** Opening THE INPUT block **
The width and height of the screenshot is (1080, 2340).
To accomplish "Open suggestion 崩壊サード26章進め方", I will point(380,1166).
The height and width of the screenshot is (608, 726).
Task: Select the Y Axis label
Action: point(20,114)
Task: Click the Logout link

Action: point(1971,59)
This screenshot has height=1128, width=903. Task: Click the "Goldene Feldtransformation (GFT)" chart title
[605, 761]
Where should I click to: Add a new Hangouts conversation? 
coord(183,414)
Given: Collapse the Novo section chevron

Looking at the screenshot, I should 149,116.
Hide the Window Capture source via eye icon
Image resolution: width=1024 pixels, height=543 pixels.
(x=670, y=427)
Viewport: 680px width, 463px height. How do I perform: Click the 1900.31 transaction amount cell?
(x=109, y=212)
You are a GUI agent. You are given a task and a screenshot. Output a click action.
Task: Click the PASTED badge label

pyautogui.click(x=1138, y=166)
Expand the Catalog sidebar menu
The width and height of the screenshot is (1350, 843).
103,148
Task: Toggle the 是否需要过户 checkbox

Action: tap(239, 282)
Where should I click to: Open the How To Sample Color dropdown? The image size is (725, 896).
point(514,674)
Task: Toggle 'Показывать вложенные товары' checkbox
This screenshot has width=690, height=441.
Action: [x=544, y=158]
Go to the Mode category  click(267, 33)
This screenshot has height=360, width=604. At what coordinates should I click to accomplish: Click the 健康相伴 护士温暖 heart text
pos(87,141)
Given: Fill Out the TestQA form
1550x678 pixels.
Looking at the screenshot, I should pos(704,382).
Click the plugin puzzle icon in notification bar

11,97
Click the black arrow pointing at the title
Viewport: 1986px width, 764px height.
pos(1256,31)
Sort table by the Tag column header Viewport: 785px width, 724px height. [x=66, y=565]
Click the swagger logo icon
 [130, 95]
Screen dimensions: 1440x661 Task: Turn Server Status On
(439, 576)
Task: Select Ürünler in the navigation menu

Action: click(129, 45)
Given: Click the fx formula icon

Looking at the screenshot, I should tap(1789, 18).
** Closing THE INPUT block **
TASK STATEMENT:
The output consists solely of the lines from the line that contains "Viewport: 1986px width, 764px height." through the final line of the data.

REPLY:
Viewport: 1986px width, 764px height.
pos(1256,31)
Sort table by the Tag column header Viewport: 785px width, 724px height. [x=66, y=565]
Click the swagger logo icon
 [130, 95]
Screen dimensions: 1440x661 Task: Turn Server Status On
(439, 576)
Task: Select Ürünler in the navigation menu

Action: click(129, 45)
Given: Click the fx formula icon

Looking at the screenshot, I should tap(1789, 18).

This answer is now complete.